Tuesday, July 19, 2005

Banks dictate the pace

In the past days the major Dutch banks and the national postal service TPG, part of the TNT Group, made a lot of rumour about the digital mailbox for electronic invoices. So the client will not get any invoices or bills through the letterbox, but will get a separate mailbox for those financial statements. The TPG will coordinate the mail process and the banks will coordinate the payment process. It is unbelievable that it has taken so long for the postal organisation and banks to get together.

Electronic banking in the Netherlands is not new. It was possible since 1986, when the Postbank started electronic banking through the videotext system after a long trial. I joined the first electronic bankers of the Postbank later that year, when I returned from Great Britain, where we had lived for more than 3 years. I have never been inside a post office to pick up money. It was freedom at last: no more long lines, no more moody people behind the counter.

I still bank with the same bank and their electronic system has gone rusty a bit. They do not have a 24/7 electronic transfer service, but transfer orders at night through a private system. It is not ideal, but at night I mostly sleep, so it does not bother me really.

The bank instituted Internet accounts some years ago. They yield more interest, but are also more primitive. In this case you can transfer money 24/7, but the money will be in the account two days later. So there is no real time transfer or even one day transfer. This while other banks do have real-time transfers during office hours.

But now at last the banks are going to streamline the consumer bills at last.
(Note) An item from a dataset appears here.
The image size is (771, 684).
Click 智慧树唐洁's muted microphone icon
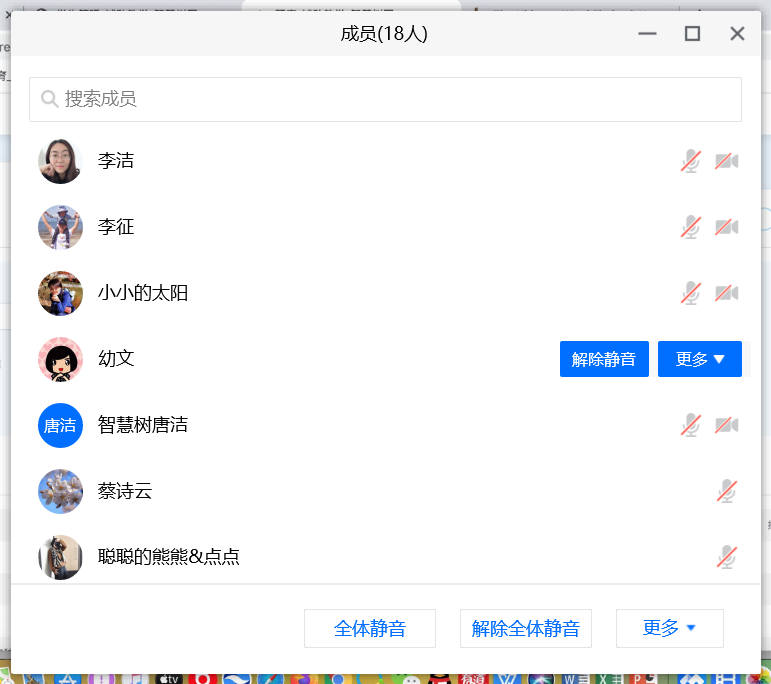(691, 425)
They are most likely looking to save costs. They could have done this years ago, but only start the process now.

The banks have set up an alliance with the Dutch postal service for this service. TPG had already an e-mail service for bills, called Privver. TPG started the service up in 2001. People could register themselves electronically without any identification, but had to write a physical letter if they wanted to abandon the service. In its first months 30.000 consumers subscribed, but then the registration stagnated and did not reach the objective to have 200.000 subscribers by the end of the second quarter of 2002. At this momemnt Privver claims to have 130.000 subscribers; it would not surprise me if the database is strongly polluted by ghost subscribers like me, who did not use the account any longer, because of the limited possibilities, and had to terminate the subscription in writing.

But now at last the banks are going to give an impulse to streamlining the delivery and payment of the bills. Rabobank signed for the system already last year and now major banks are following the example. In finances you can have brilliant ideas, but banks dictate the pace.